If action Integrate with parameter Method=Burst is defined, HVR creates target tables in a distributed DBMS, but they can also be created directly. When HVR creates the target tables, it will use a distribution key for the distributed DBMS. Additionally, the table will have the HVR replication key as an index (either with or without uniqueness depending on whether action TableProperties with parameter NoDuplicateRows is defined).
HVR also creates staging tables (ending with '__b') for delivering bursts of changes into its target tables. They do not get an index (not needed), but HVR will use for them the same distribution key as in the target tables. It is essential that the distribution key of the burst table matches the distribution key of the target table, otherwise the burst updates will be misaligned and the integrate job will either fail or be too slow.
NoDuplicateRows Parameter
Parameter NoDuplicateRows only affects tables that have an implicit replication key. It has no effect on tables with an explicit replication key. This parameter can be used if a table without a unique constraint does not contain multiple identical rows in the database. Doing so will increase performance because more efficient queries can be used in the target database.

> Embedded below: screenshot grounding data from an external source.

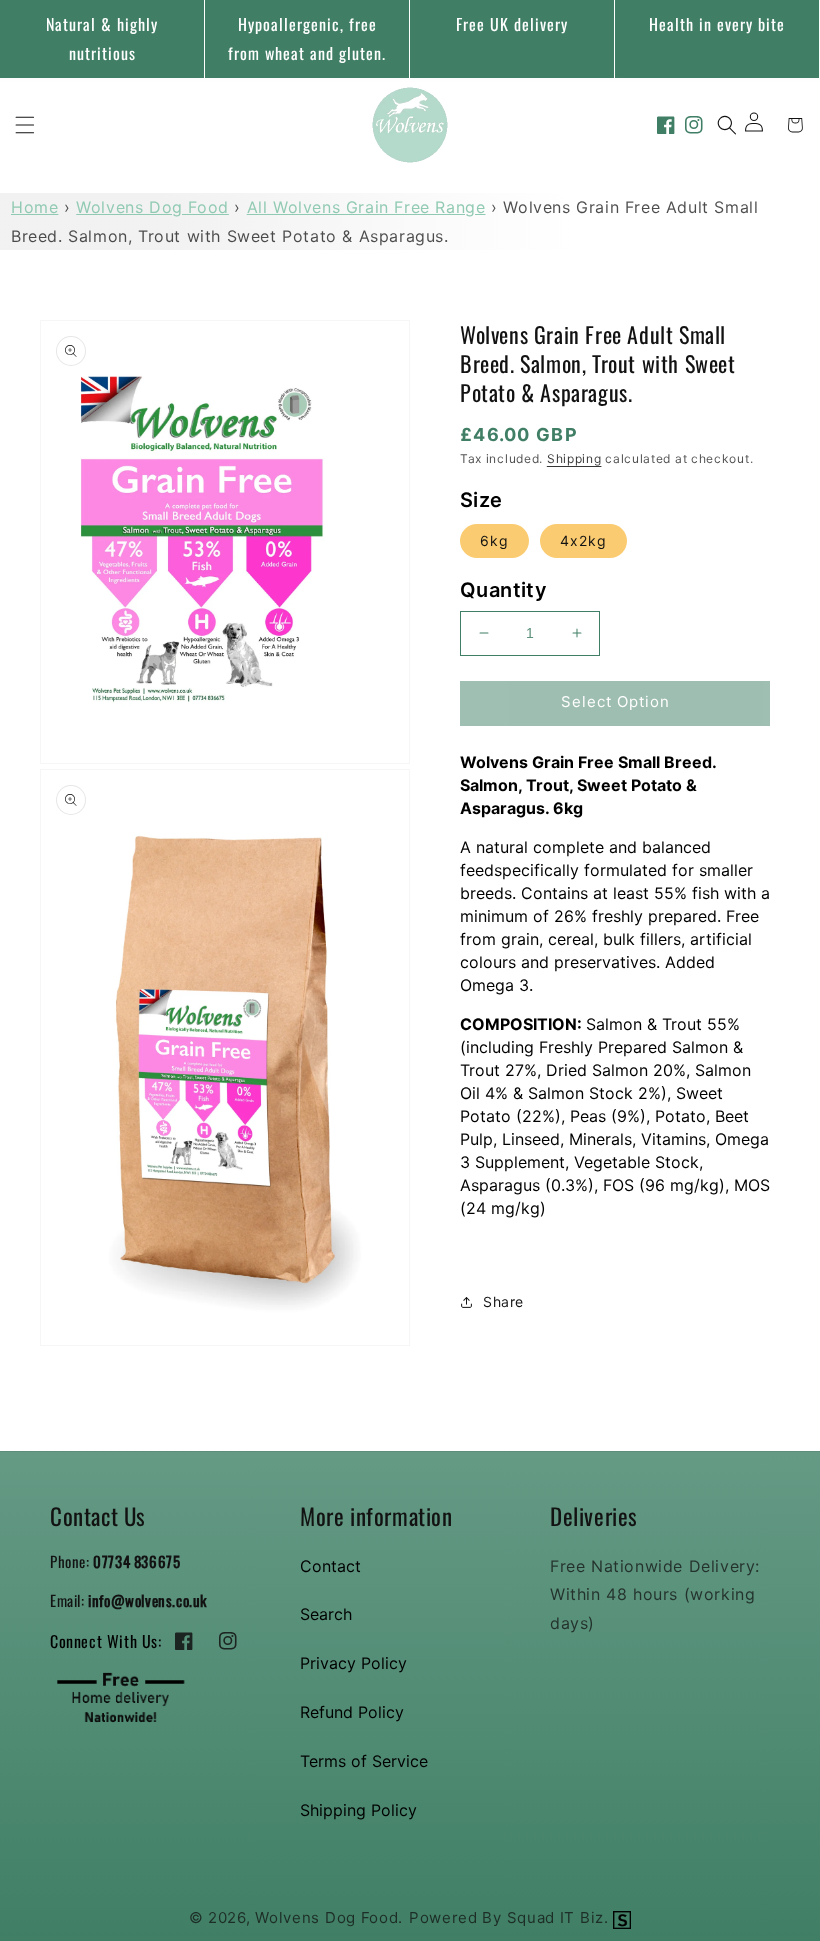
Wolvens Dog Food (152, 207)
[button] (25, 125)
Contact (330, 1566)
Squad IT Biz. (560, 1917)
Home (34, 207)
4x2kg (583, 540)
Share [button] (503, 1301)
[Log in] (761, 125)
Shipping (574, 458)
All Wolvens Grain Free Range (366, 207)
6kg (494, 540)
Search (326, 1614)
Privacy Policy (353, 1663)
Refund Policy (352, 1712)
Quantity (503, 590)
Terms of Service (364, 1761)
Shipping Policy (358, 1810)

If no replication key column(s) are defined on the table and this parameter is not set, then duplicates are allowed and all updates are treated as key updates and are replicated as a delete and an insert. Additionally, each delete is integrated using a special SQL subselect, which ensures only a single row is deleted, not multiple rows. Incorrect use of the NoDuplicateRows parameter can lead to errors if there are duplicates.